Please keep to the lines below from the one with "How do I perform: Click the love-to-play" through the one with "Given: Click the Rename icon in the toolbar", and restate them word for word, ends included.

START INFORMATION SUPPLIED

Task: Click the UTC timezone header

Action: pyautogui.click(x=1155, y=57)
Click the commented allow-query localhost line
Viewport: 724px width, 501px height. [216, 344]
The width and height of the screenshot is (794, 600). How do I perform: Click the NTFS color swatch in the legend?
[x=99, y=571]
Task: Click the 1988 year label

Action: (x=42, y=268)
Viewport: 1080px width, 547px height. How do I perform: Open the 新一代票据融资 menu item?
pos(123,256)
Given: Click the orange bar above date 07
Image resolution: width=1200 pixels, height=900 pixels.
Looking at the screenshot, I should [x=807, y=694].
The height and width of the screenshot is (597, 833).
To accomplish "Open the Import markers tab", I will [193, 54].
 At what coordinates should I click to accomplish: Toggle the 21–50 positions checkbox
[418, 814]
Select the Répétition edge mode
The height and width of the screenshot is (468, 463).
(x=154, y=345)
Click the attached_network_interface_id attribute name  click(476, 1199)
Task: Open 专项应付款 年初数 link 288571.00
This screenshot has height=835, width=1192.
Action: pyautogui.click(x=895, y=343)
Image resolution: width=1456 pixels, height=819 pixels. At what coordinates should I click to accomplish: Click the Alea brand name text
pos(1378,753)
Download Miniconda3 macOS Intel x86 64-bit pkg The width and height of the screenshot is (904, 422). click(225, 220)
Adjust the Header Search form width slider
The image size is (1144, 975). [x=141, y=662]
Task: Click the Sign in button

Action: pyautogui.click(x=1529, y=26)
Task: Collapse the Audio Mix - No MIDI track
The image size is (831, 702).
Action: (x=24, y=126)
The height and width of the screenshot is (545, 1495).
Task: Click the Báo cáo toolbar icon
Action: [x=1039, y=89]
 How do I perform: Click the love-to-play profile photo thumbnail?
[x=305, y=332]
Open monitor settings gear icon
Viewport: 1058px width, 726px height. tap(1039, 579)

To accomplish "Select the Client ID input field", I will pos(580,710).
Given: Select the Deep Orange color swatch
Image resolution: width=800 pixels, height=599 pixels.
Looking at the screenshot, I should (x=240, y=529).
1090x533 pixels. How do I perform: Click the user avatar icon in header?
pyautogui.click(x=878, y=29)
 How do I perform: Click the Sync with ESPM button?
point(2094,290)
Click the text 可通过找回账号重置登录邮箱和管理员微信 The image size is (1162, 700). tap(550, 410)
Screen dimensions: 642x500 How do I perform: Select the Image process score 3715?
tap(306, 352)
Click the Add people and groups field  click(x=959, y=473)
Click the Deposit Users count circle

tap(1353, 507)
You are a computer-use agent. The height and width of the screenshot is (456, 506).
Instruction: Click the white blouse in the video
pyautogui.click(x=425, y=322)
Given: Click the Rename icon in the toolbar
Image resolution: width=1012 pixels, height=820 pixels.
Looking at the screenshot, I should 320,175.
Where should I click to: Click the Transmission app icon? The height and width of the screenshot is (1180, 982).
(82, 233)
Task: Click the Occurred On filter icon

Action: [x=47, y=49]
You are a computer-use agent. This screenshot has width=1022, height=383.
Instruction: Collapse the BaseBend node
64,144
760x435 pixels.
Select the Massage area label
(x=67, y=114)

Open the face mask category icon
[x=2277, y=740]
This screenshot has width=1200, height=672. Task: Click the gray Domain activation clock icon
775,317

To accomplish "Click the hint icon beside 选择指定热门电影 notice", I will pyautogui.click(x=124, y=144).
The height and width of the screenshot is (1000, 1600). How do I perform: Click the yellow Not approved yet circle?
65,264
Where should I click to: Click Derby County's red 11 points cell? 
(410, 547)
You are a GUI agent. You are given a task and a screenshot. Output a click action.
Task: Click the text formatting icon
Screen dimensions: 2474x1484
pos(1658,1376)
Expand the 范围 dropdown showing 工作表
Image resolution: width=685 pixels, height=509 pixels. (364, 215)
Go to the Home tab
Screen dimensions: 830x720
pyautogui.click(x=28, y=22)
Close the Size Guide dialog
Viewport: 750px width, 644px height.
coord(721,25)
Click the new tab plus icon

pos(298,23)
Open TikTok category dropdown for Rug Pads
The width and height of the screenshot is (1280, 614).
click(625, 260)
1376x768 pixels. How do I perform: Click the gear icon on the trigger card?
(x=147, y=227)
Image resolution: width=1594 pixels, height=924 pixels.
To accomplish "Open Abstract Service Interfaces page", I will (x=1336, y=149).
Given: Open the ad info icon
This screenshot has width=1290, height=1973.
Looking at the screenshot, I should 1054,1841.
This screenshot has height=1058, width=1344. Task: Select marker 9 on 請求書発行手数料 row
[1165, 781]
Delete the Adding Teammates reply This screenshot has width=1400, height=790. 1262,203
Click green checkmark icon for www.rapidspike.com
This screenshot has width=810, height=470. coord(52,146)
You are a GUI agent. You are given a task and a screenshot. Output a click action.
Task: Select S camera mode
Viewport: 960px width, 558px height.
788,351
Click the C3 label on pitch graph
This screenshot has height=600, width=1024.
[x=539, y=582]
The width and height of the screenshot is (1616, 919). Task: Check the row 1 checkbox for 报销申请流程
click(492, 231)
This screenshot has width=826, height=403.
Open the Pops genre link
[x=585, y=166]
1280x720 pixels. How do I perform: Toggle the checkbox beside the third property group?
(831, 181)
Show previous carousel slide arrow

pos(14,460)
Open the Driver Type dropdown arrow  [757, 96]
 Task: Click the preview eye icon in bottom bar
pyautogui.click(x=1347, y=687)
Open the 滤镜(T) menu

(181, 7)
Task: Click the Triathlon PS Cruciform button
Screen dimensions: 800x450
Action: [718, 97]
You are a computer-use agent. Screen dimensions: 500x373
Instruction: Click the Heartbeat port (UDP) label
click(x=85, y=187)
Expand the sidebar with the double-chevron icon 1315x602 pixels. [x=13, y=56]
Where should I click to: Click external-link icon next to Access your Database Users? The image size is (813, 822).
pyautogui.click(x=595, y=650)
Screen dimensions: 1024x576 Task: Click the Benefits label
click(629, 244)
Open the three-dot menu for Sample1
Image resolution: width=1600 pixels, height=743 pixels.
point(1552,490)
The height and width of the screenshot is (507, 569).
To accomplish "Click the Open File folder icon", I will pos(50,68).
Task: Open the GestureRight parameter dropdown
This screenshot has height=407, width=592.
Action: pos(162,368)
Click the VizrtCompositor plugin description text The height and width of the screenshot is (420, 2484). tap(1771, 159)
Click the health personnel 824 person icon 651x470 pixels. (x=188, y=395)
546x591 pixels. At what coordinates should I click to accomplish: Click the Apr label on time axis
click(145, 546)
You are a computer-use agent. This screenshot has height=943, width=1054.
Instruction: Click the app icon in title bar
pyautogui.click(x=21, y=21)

END INFORMATION SUPPLIED

ANSWER SECTION
 How do I perform: Click the love-to-play profile photo thumbnail?
[x=305, y=332]
Open monitor settings gear icon
Viewport: 1058px width, 726px height. tap(1039, 579)

To accomplish "Select the Client ID input field", I will pos(580,710).
Given: Select the Deep Orange color swatch
Image resolution: width=800 pixels, height=599 pixels.
Looking at the screenshot, I should (x=240, y=529).
1090x533 pixels. How do I perform: Click the user avatar icon in header?
pyautogui.click(x=878, y=29)
 How do I perform: Click the Sync with ESPM button?
point(2094,290)
Click the text 可通过找回账号重置登录邮箱和管理员微信 The image size is (1162, 700). tap(550, 410)
Screen dimensions: 642x500 How do I perform: Select the Image process score 3715?
tap(306, 352)
Click the Add people and groups field  click(x=959, y=473)
Click the Deposit Users count circle

tap(1353, 507)
You are a computer-use agent. The height and width of the screenshot is (456, 506).
Instruction: Click the white blouse in the video
pyautogui.click(x=425, y=322)
Given: Click the Rename icon in the toolbar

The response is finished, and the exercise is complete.